Woeppel testified that while they were in the driveway, he and Hanley explained to Young that they were DEA agents and had a warrant for his arrest. (Tr. 15). They asked Young if he would consent to a search of his residence, and Young assented. (Tr. 15, 17, 22, 67). Young identified for the agents the key to his front door, which the agents used to enter the residence. (Tr. 18, 67).

After entering the home, agents placed Young, handcuffed, on a couch in the living room. Woeppel and Hanley remained with Young while other agents conducted a security sweep of the house. (Tr. 20, 32, 66). No evidence was seized during the sweep. (Tr. 20).

According to Woeppel, he and Hanley again explained that they were DEA agents and were present to execute a warrant for Young's arrest. (Tr. 20-21). Woeppel testified that Hanley read Young his Miranda warnings from DEA Form 13. (Tr. 37-40, 42; G. Ex. 2). According to Woeppel, Young stated that he understood his Miranda rights and was willing to speak to the agents. (Tr. 42-43).

After the warnings, Woeppel and Hanley presented a DEA "Consent to Search" form to Young. (Tr. 21; G. Ex. 1). The form has three pre-printed statements:

1. I have been asked to permit special agents of the Drug

Enforcement Administration to search: (Describe the person,

places, or things to be searched.)

2. I have not been threatened, nor forced in any way.

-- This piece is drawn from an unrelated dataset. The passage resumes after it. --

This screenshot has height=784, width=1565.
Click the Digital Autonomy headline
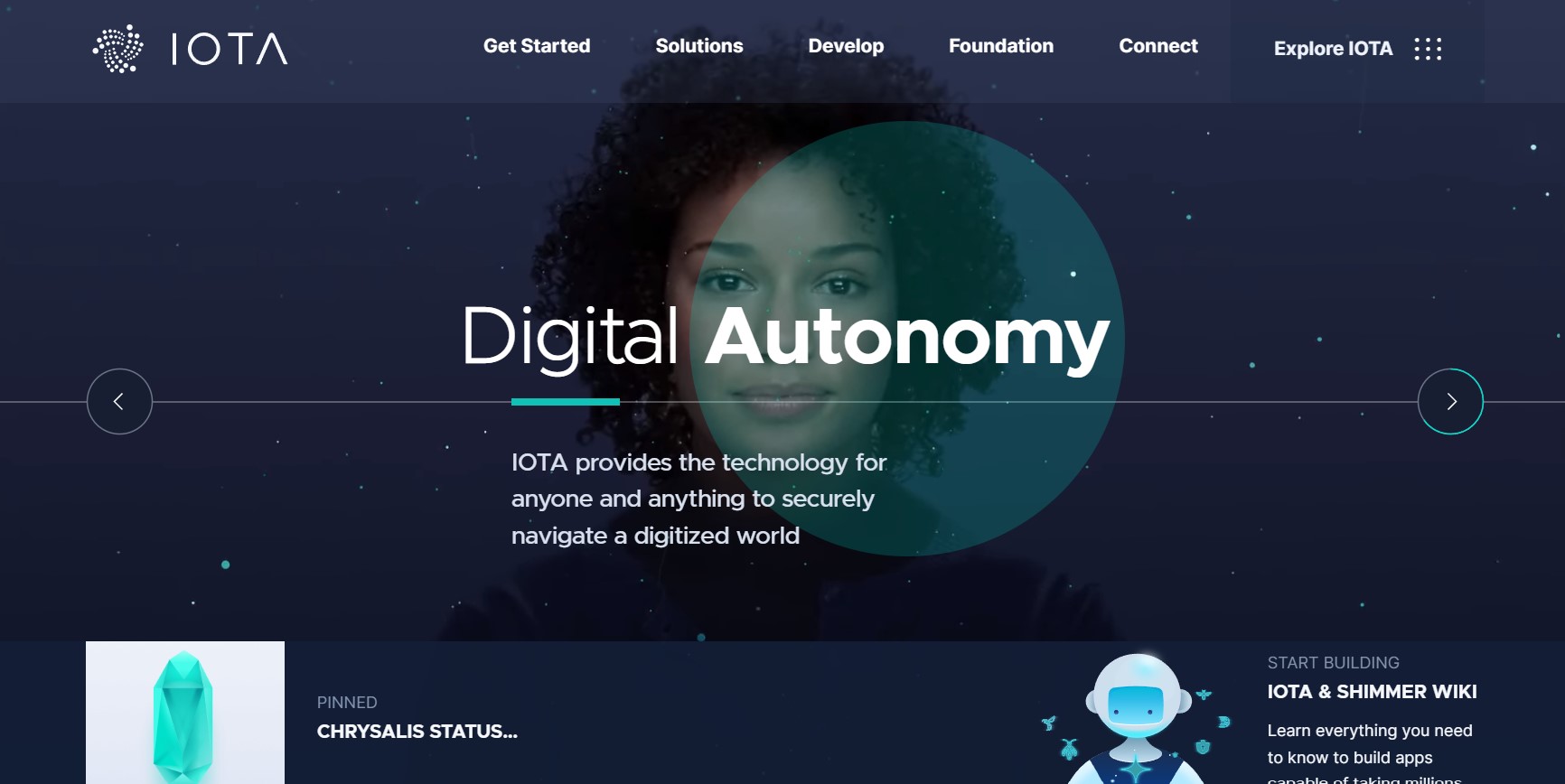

3. I freely consent to this search.

(G. Ex. 1).

Woeppel testified that he explained to Young the purpose of the form, completed the section identifying the areas to be searched and then read the form aloud to Young. (Tr. 22, 26-27, 71, 73-74; G. Ex. 1). In that section, he handwrote "203 Hillcrest, Rochester, NY" and "Blue Ford Pickup in Driveway of 203 Hillcrest." (Id.). According to Woeppel, as he was filling out the form, Young stated "that he didn't want us searching, but then he asked us if we could get a warrant for the place." (Tr. 22). Woeppel testified that either he or Hanley responded in the affirmative. (Tr. 22, 23). Woeppel testified that Hanley advised Young that the decision whether to consent to the search was his. (Tr. 23-24, 69, 76). After some wavering, Young eventually stated that "he would rather be here at [the residence] while we searched." (Tr. 23). At that point, Woeppel testified, Young consented to the search and signed the form. (Tr. 24, 27; G. Ex. 1).

The ensuing search of Young's house took no more than twenty minutes and resulted in the seizure of a tax return and two cell phones. (Tr. 28). Woeppel testified that while the search was proceeding, Young never asked the agents to stop the search and never rescinded his permission for the agents to search.*fn3 (Tr. 28-29, 85).

Woeppel testified that Young was in his "late 40s" at the time of his arrest. (Tr. 34). He appeared healthy, sober and "relatively calm" during his interactions with Woeppel. (Tr. 29-30, 34). Young never indicated that he did not understand the agents' statements and questions, and he responded appropriately to them. (Tr. 32). Woeppel testified that neither he nor any other agents made any promises to Young or threatened him in order to induce his consent to search. (Tr. 33).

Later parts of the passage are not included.